Extracted data entries:
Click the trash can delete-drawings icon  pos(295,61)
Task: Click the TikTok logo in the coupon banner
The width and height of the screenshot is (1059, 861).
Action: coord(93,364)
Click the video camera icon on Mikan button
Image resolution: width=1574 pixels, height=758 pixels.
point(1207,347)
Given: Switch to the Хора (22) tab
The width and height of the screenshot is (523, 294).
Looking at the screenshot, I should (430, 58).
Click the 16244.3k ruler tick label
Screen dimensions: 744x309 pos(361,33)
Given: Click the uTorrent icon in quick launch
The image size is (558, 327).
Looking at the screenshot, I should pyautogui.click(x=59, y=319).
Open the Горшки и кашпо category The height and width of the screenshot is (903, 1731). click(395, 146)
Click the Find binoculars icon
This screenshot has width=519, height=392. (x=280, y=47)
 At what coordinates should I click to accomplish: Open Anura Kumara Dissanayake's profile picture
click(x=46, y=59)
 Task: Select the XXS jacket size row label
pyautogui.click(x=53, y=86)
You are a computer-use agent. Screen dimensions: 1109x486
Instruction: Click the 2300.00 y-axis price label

EXERCISE OBJECTIVE: Quote every one of the entries above word for word.

THE COMPLETED TASK:
Click the trash can delete-drawings icon  pos(295,61)
Task: Click the TikTok logo in the coupon banner
The width and height of the screenshot is (1059, 861).
Action: coord(93,364)
Click the video camera icon on Mikan button
Image resolution: width=1574 pixels, height=758 pixels.
point(1207,347)
Given: Switch to the Хора (22) tab
The width and height of the screenshot is (523, 294).
Looking at the screenshot, I should (430, 58).
Click the 16244.3k ruler tick label
Screen dimensions: 744x309 pos(361,33)
Given: Click the uTorrent icon in quick launch
The image size is (558, 327).
Looking at the screenshot, I should pyautogui.click(x=59, y=319).
Open the Горшки и кашпо category The height and width of the screenshot is (903, 1731). click(395, 146)
Click the Find binoculars icon
This screenshot has width=519, height=392. (x=280, y=47)
 At what coordinates should I click to accomplish: Open Anura Kumara Dissanayake's profile picture
click(x=46, y=59)
 Task: Select the XXS jacket size row label
pyautogui.click(x=53, y=86)
You are a computer-use agent. Screen dimensions: 1109x486
Instruction: Click the 2300.00 y-axis price label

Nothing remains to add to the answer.